Questo caso, però, a differenza degli altri, non può essere generalizzato.

La deliberazione su un acquisto immobiliare può difatti atteggiarsi in due modi differenti.

In un primo modo essa può essere strutturata come mero atto di indirizzo che autorizza il responsabile del servizio ad iniziare le trattative, magari limitandosi ad indicare un prezzo massimo di acquisto. In questo caso il responsabile del servizio mantiene la sua piena discrezionalità circa la determinazione concreta del prezzo e le altre modalità dell’acquisto, per cui, per la lettura sostanziale del principio di separazione prima enunciata, l’impegno di spesa non può che essere assunto in determina.

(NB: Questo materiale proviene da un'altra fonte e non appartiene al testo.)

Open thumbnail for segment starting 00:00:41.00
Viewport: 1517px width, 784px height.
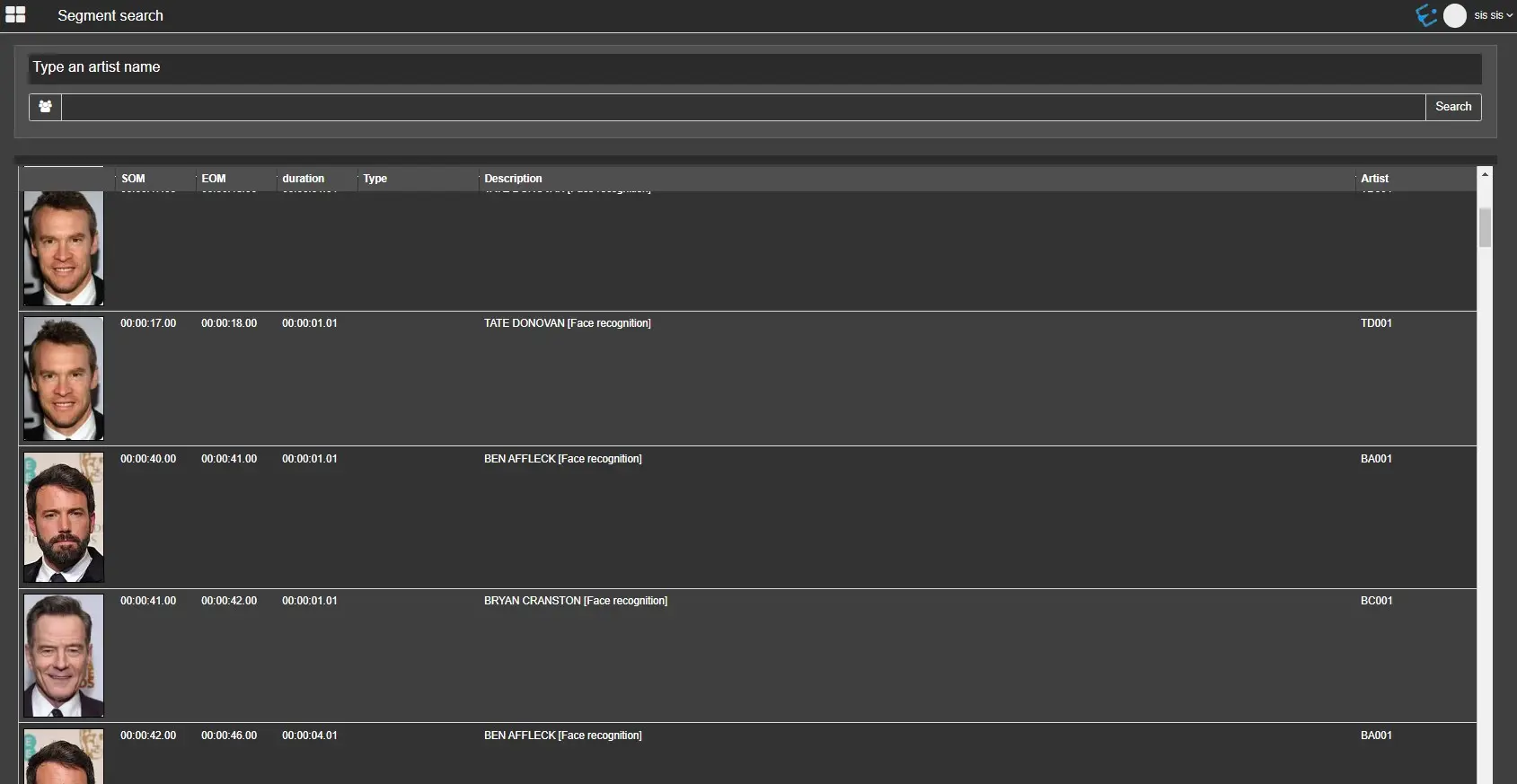point(64,656)
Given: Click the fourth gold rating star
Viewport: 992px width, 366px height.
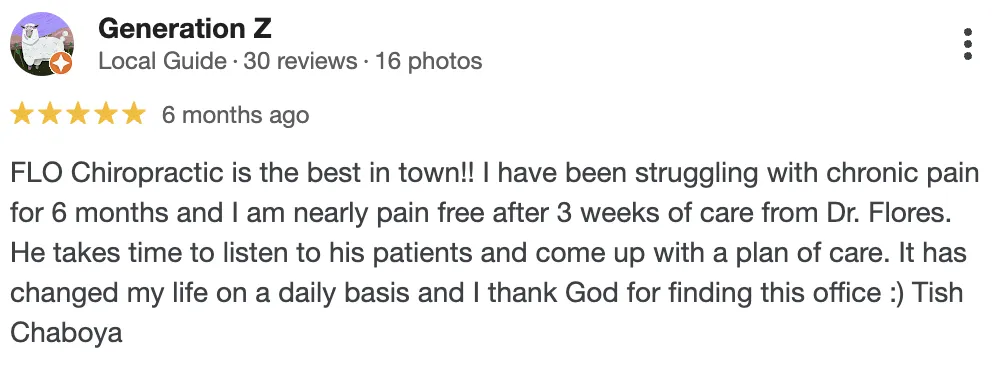Looking at the screenshot, I should [106, 114].
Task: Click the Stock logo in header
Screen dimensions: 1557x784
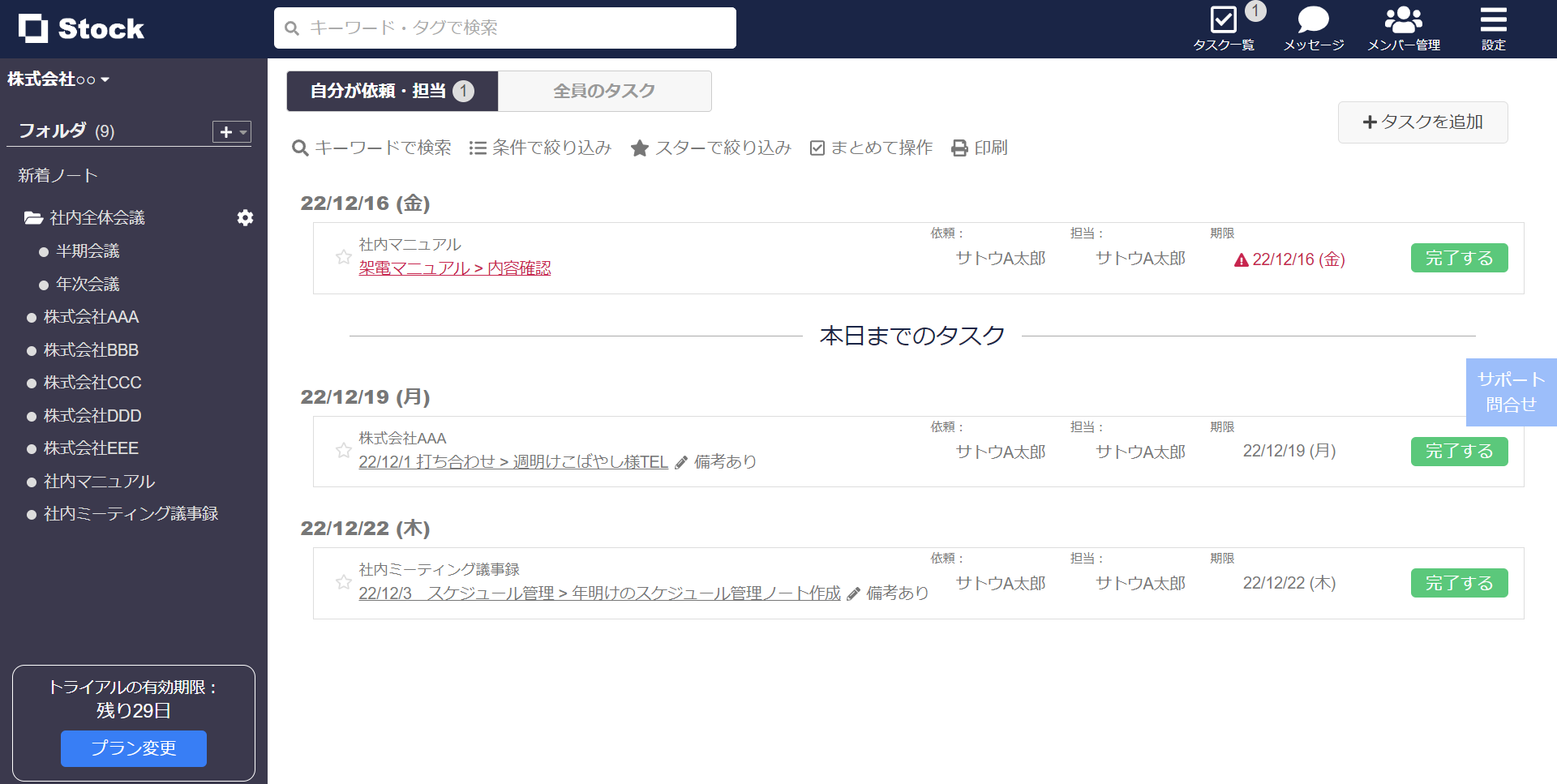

In un secondo modo la deliberazione di acquisto può essere strutturata in modo da predeterminare tutti gli elementi del rapporto contrattuale, ivi compreso il preciso prezzo di acquisto. Ciò potrà avvenire, ad esempio, se la deliberazione consiliare viene assunta quando le trattative informali abbiano però raggiunto un alto grado di definizione. In questo caso è sottratta, come nelle altre ipotesi, ogni potestà discrezionale al responsabile del servizio, con conseguente applicabilità di quanto sopra sostenuto.

Benché molti autori citino quale ulteriore esempio le deliberazioni di approvazione dei progetti di opere pubbliche a parere di chi scrive tale ipotesi non può essere considerata paragonabile alle altre qui considerate.

Nella deliberazione di approvazione di un progetto di opera pubblica, infatti, da un lato non vi può essere impegno perché, trovandoci in fase antecedente alla gara, manca l’individuazione del creditore, dall’altro il caso rientra in quanto previsto dall’art. 27 del D. Lgs. 77/95 per le spese in conto capitale, che si considerano impegnate di diritto in relazione ai modi del loro finanziamento.

La possibile individuazione di altre ipotesi, oltre quelle già citate, può dipendere dalla risoluzione di alcuni problemi interpretativi propedeutici sul riparto di competenze.

L’affidamento di incarichi di consulenza legale o di incarichi di progettazione potrebbe, infatti, allungare la lista degli esempi laddove si stabilisca che la relativa competenza spetti alla giunta e non al responsabile del servizio. Ma questa è un’altra storia.